Fit for Public Consumption

Sadistic, brutal and bleak: censors ban Manhunt 2 game | Technology | Guardian Unlimited Technology

Censorship is a horrible thing, of course, but the question of whether something material or intellectual is “fit for public consumption” is a legitimate one. If governments can ban certain foods (for example, the Guelaguetza chain here in Los Angeles no longer serves grasshoppers.) from consumption, then it is fair to ask whether they can ban other things from being consumed.

Germany and Austria have, understandably and justifiably, banned Nazism from public consumption. The Federal Communications Commission in the US has banned consumption of Janet Jackson’s nipple by the general public (and we are told that the Superbowl watching audience is one and the same with the general public, but I have my suspicions). And now, the British government is recommending the banning of the video game Manhunt 2 because the game has “an unrelenting focus on brutal slaying”, and because “The British Board of Film Classification (BBFC) rejected the game after finding it ‘constantly encourages visceral killing’.”

Is this a legitimate banning of virtual cocaine? Is it equivalent to (though clearly not on the same scale as) the banning of Nazism and Janet Jackson’s decorated nipple? The FCC will probably argue that Manhunt 2 will not be broadcast to innocent children as JJ’s nipple was, but the argument skirts the real question of whether anything as sadistic as Manhunt 2 is fit for consumption by anyone. Certainly, the government deems it necessary to keep everyone safe from child pornography, bestiality, and snuff films. Why is it that a virtual murderous rampage is morally more defensible than Janet Jackson’s nipple, and child and bestial pornography?
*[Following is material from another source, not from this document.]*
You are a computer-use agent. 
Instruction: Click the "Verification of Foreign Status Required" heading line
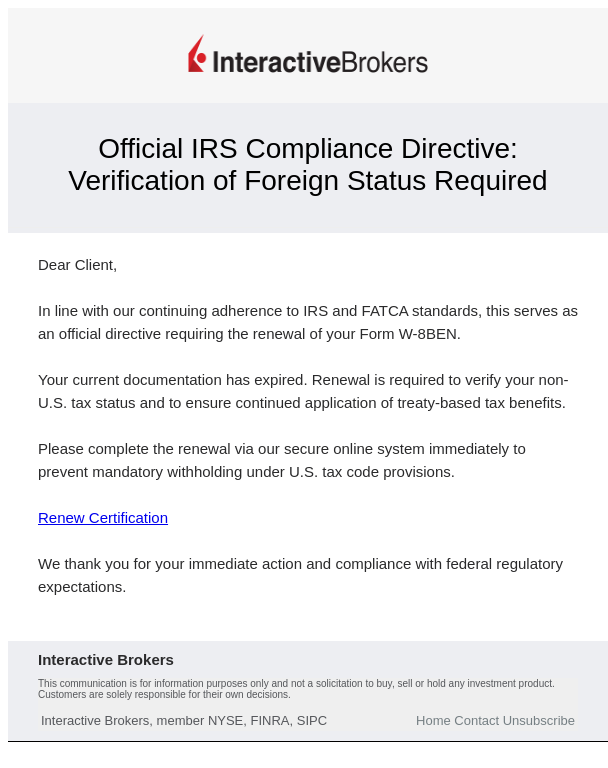point(307,181)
If the corrupting of the mind is a scourge to be battled by authorities, then why not ban a game containing no political statement, no intellectual content and no aspirations of decency? Why do the purveyors of trash enjoy greater freedoms in the US than do dissenting political factions? It seems as if the British authorities have a better notion of what is fit for public consumption than their American counterparts.

Deep fried Snickers bar, notwithstanding.